◆ Written request ◆
Put the lines of the records into a Markdown table with the columns No. and Entry, numbering each row and leaving out blank lines. Begin at the line that has "Open the September 2024-2025 date picker" and stop after the line that has "Open the Kalendertyp".

◆ Provided entries ◆
──────

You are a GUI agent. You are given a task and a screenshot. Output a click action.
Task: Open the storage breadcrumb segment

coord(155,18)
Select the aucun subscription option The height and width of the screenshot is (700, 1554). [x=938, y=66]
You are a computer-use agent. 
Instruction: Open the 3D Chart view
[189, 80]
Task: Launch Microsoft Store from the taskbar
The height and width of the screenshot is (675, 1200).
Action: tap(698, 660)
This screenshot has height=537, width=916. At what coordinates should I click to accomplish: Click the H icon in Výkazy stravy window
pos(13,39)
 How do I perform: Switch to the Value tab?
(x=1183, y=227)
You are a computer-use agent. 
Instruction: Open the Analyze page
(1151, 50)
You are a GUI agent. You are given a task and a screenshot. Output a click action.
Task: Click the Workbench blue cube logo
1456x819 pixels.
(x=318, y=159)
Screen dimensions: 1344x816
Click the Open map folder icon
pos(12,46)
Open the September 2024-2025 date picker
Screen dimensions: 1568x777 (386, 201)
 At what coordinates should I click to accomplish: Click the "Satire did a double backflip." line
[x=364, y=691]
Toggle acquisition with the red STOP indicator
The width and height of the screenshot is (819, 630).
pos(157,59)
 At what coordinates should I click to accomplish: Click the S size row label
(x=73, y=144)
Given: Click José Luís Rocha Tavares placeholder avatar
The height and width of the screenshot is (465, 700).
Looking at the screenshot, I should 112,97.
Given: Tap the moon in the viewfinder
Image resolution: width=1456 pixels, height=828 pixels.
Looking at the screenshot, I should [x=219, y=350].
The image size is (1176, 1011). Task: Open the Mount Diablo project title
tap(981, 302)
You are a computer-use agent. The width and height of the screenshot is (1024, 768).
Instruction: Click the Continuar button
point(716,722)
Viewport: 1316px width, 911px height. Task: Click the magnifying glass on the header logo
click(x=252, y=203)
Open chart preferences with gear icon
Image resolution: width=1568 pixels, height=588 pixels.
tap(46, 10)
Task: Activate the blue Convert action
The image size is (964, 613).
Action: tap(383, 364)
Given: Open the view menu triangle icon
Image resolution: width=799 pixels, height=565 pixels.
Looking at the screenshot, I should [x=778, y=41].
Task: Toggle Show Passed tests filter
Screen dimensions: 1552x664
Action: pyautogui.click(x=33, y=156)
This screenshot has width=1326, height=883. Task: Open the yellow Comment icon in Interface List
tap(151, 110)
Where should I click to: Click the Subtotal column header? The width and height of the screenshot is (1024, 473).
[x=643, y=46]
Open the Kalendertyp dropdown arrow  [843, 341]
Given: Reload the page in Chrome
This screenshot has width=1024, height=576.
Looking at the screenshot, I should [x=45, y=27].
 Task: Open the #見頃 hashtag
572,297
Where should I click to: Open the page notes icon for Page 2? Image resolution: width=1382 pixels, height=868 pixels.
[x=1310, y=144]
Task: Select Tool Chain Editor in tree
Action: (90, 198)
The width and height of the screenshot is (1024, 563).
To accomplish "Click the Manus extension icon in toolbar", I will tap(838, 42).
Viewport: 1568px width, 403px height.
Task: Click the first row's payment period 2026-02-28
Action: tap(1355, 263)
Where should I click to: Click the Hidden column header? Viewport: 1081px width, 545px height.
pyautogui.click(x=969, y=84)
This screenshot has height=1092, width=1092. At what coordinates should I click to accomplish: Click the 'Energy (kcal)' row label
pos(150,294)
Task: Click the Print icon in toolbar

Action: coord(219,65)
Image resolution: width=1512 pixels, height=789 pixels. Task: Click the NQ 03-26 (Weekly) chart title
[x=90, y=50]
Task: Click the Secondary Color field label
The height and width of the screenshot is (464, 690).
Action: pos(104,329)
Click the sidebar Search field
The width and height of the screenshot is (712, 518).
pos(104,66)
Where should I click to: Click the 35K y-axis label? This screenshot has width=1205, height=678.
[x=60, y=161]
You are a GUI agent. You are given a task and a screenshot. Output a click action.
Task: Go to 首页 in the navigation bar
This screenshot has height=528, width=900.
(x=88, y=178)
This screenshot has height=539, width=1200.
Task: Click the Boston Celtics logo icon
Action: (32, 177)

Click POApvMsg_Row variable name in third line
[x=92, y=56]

──────

◆ Finished exercise ◆
| No. | Entry |
|---|---|
| 1 | Open the September 2024-2025 date picker |
| 2 | Screen dimensions: 1568x777 (386, 201) |
| 3 |  At what coordinates should I click to accomplish: Click the "Satire did a double backflip." line |
| 4 | [x=364, y=691] |
| 5 | Toggle acquisition with the red STOP indicator |
| 6 | The width and height of the screenshot is (819, 630). |
| 7 | pos(157,59) |
| 8 |  At what coordinates should I click to accomplish: Click the S size row label |
| 9 | (x=73, y=144) |
| 10 | Given: Click José Luís Rocha Tavares placeholder avatar |
| 11 | The height and width of the screenshot is (465, 700). |
| 12 | Looking at the screenshot, I should 112,97. |
| 13 | Given: Tap the moon in the viewfinder |
| 14 | Image resolution: width=1456 pixels, height=828 pixels. |
| 15 | Looking at the screenshot, I should [x=219, y=350]. |
| 16 | The image size is (1176, 1011). Task: Open the Mount Diablo project title |
| 17 | tap(981, 302) |
| 18 | You are a computer-use agent. The width and height of the screenshot is (1024, 768). |
| 19 | Instruction: Click the Continuar button |
| 20 | point(716,722) |
| 21 | Viewport: 1316px width, 911px height. Task: Click the magnifying glass on the header logo |
| 22 | click(x=252, y=203) |
| 23 | Open chart preferences with gear icon |
| 24 | Image resolution: width=1568 pixels, height=588 pixels. |
| 25 | tap(46, 10) |
| 26 | Task: Activate the blue Convert action |
| 27 | The image size is (964, 613). |
| 28 | Action: tap(383, 364) |
| 29 | Given: Open the view menu triangle icon |
| 30 | Image resolution: width=799 pixels, height=565 pixels. |
| 31 | Looking at the screenshot, I should [x=778, y=41]. |
| 32 | Task: Toggle Show Passed tests filter |
| 33 | Screen dimensions: 1552x664 |
| 34 | Action: pyautogui.click(x=33, y=156) |
| 35 | This screenshot has width=1326, height=883. Task: Open the yellow Comment icon in Interface List |
| 36 | tap(151, 110) |
| 37 | Where should I click to: Click the Subtotal column header? The width and height of the screenshot is (1024, 473). |
| 38 | [x=643, y=46] |
| 39 | Open the Kalendertyp dropdown arrow  [843, 341] |